Written request:
Pull out every line of the data below that contains the string "link", treating uppercase and lowercase as different.

Input rows:
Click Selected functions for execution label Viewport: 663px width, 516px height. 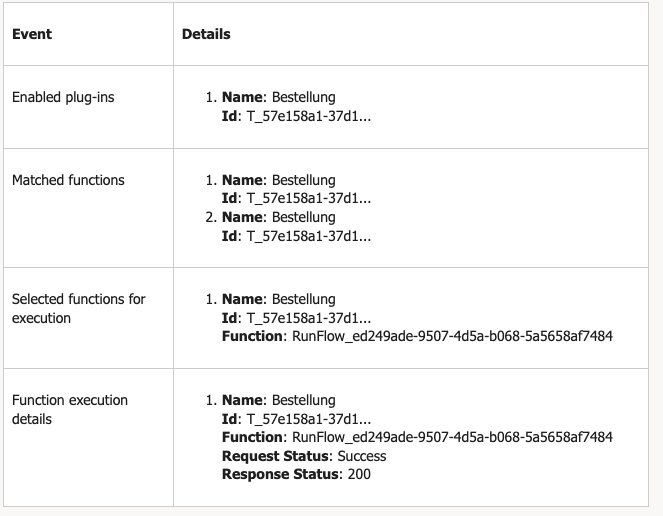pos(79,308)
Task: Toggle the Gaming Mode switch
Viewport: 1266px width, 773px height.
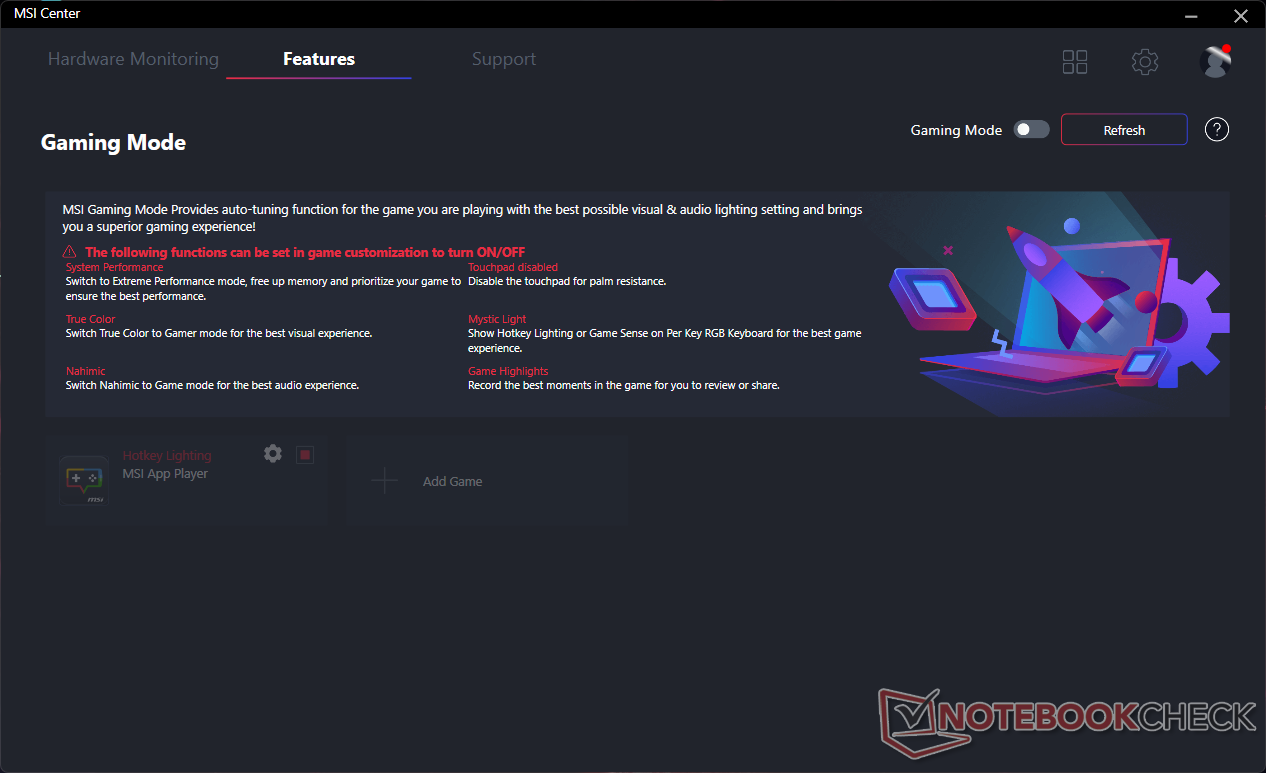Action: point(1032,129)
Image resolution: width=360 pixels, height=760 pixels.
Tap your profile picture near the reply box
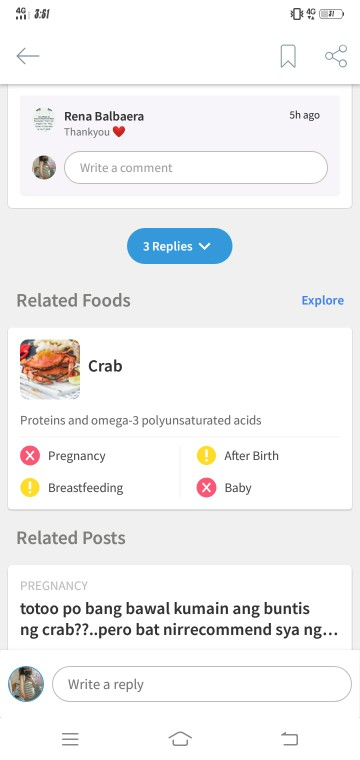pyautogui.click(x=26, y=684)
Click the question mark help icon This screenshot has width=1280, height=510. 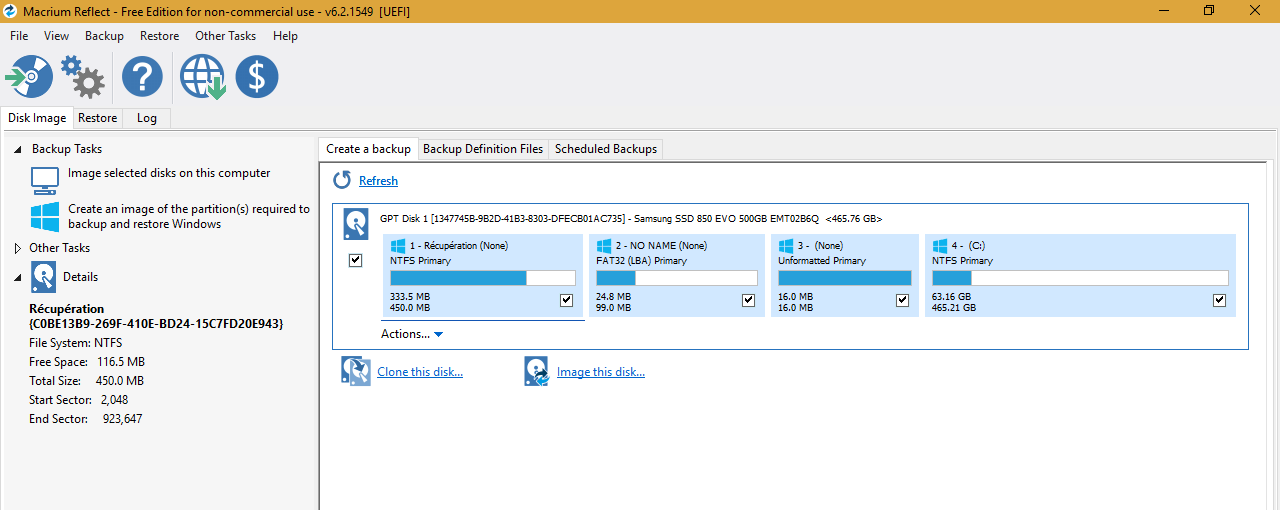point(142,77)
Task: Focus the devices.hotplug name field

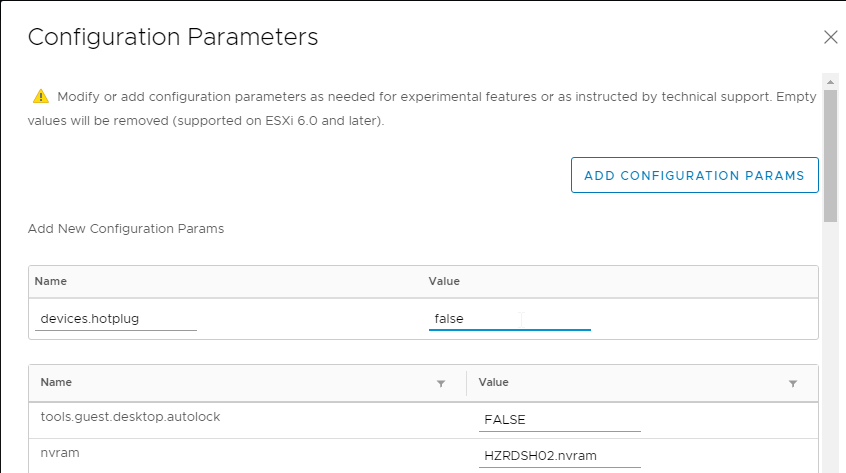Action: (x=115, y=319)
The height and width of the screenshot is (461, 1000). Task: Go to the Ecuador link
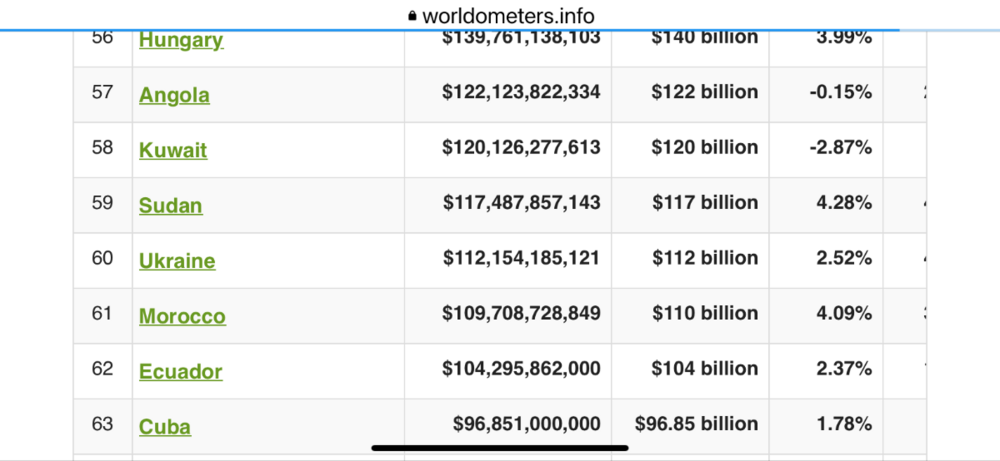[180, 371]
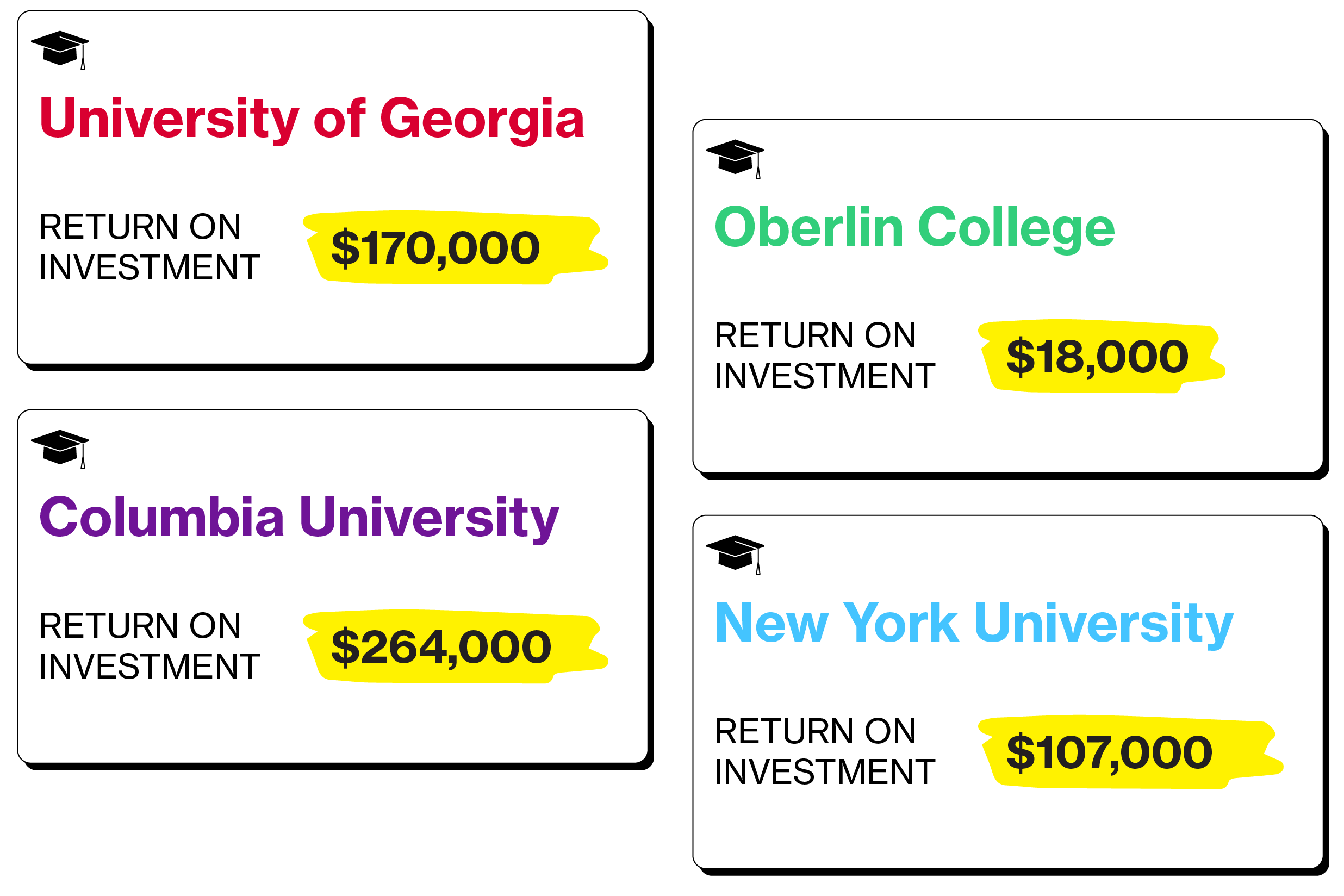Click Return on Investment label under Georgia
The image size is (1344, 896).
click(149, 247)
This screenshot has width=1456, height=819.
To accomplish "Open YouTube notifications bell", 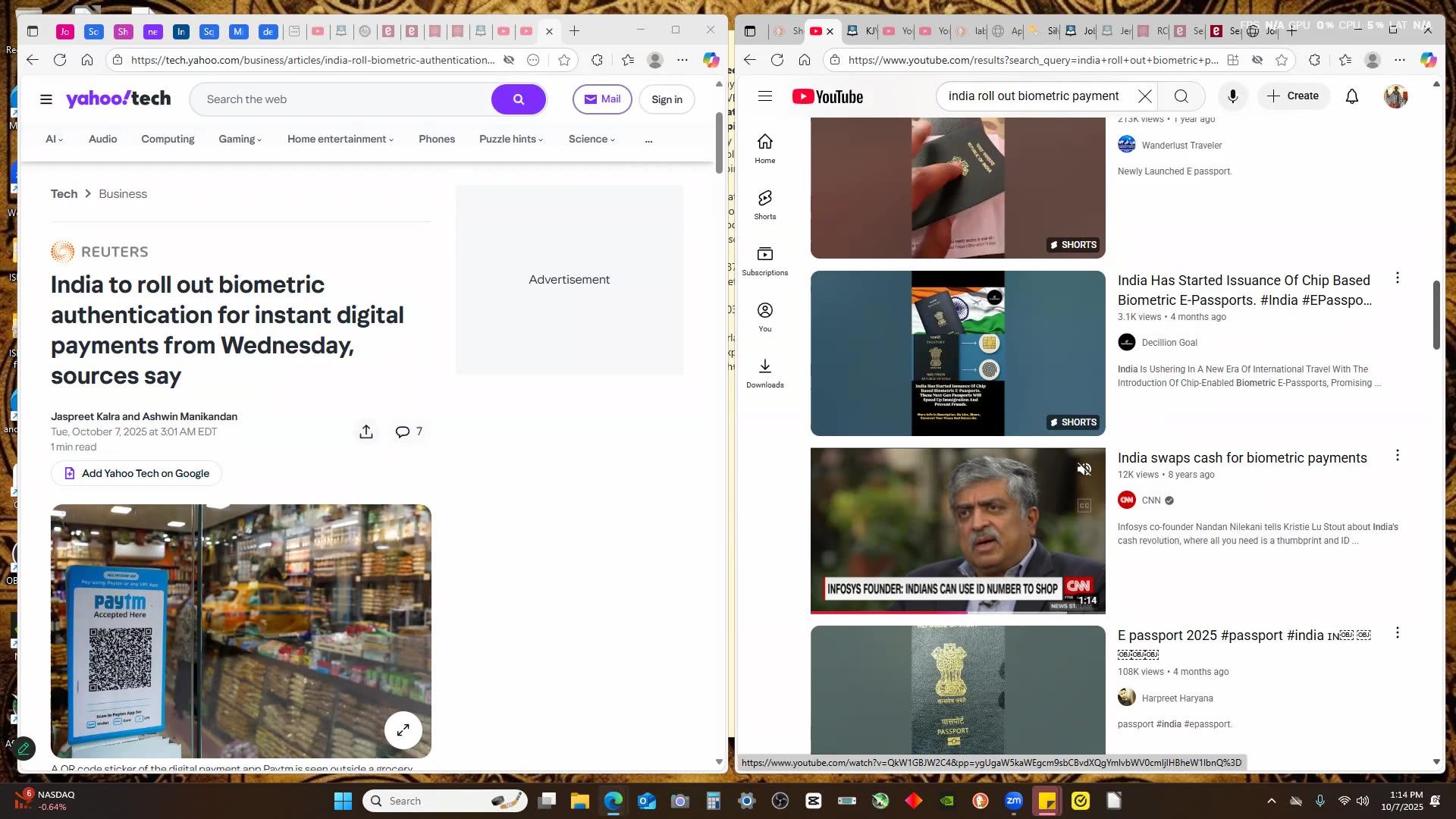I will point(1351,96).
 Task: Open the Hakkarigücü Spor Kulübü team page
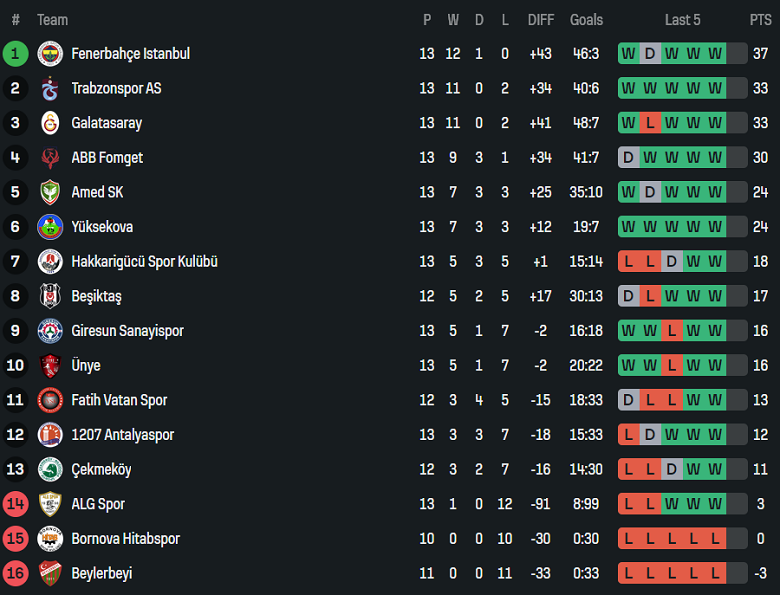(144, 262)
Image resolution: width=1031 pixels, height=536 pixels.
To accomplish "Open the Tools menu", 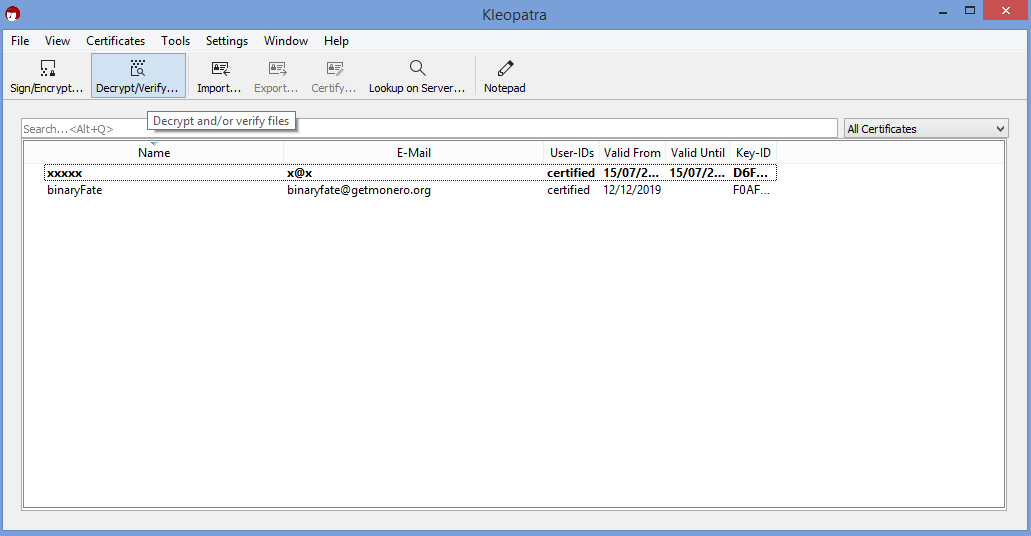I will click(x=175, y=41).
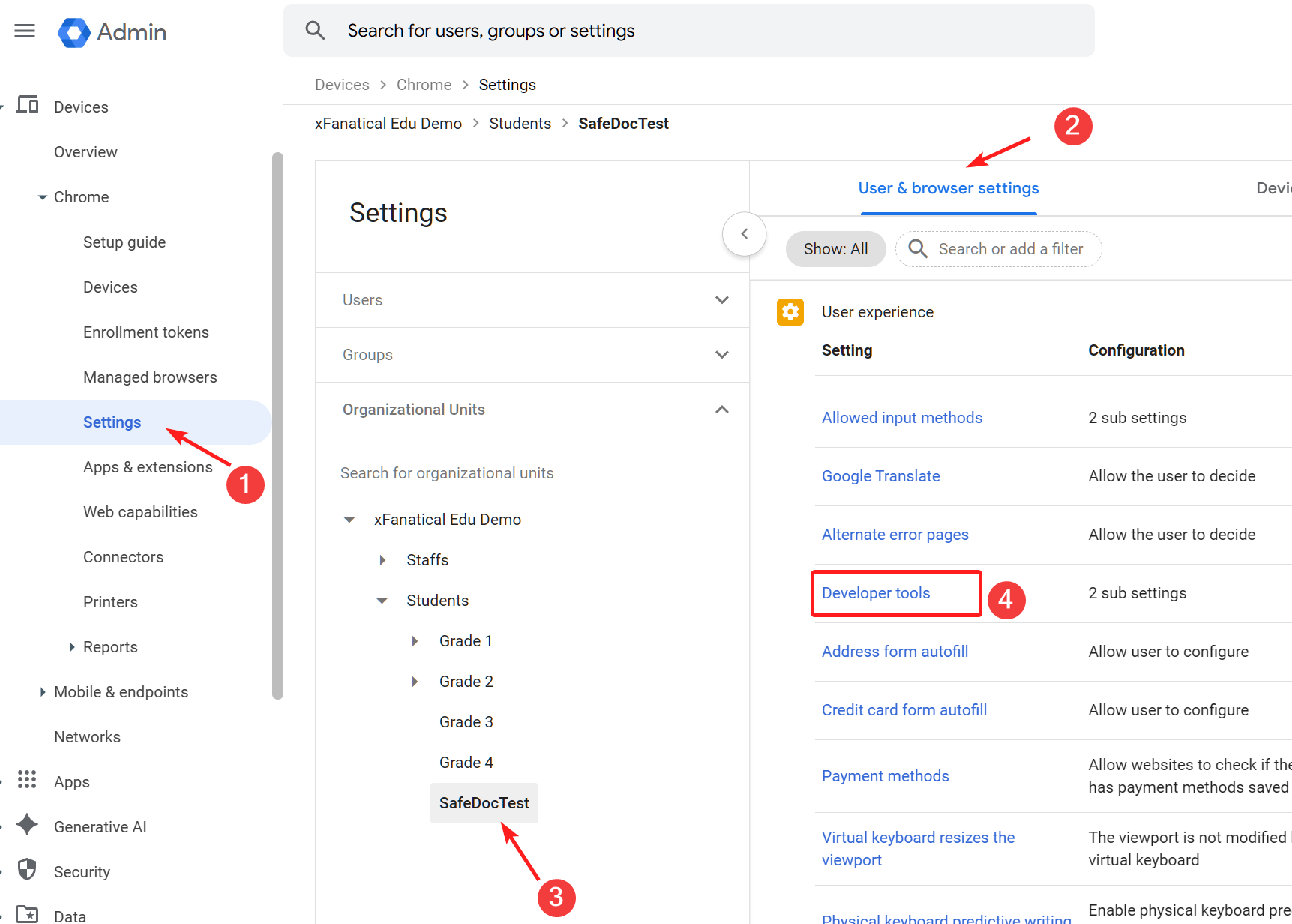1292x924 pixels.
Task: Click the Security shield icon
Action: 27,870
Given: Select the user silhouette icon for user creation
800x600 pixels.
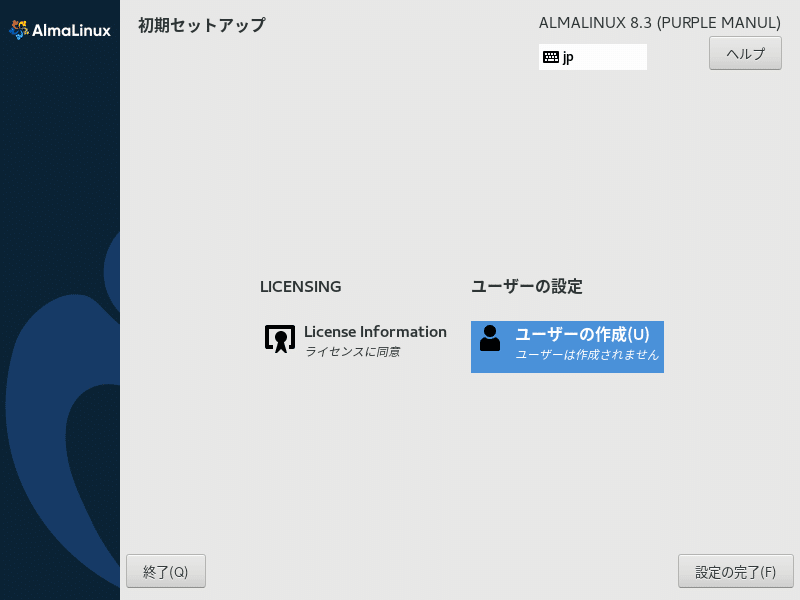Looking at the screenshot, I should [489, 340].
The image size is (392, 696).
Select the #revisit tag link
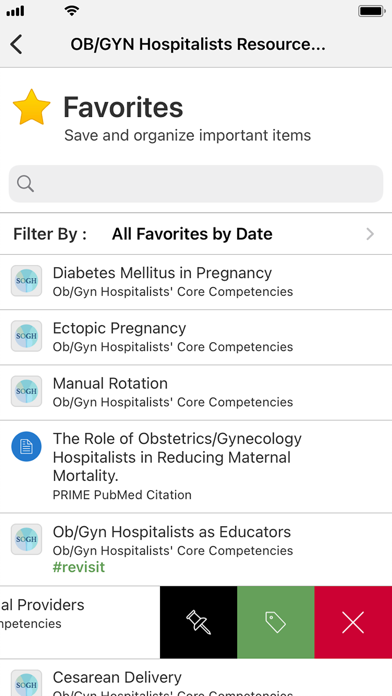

Solution to this problem:
The height and width of the screenshot is (461, 1000). Task: Go to the Ecuador link
Select the #revisit tag link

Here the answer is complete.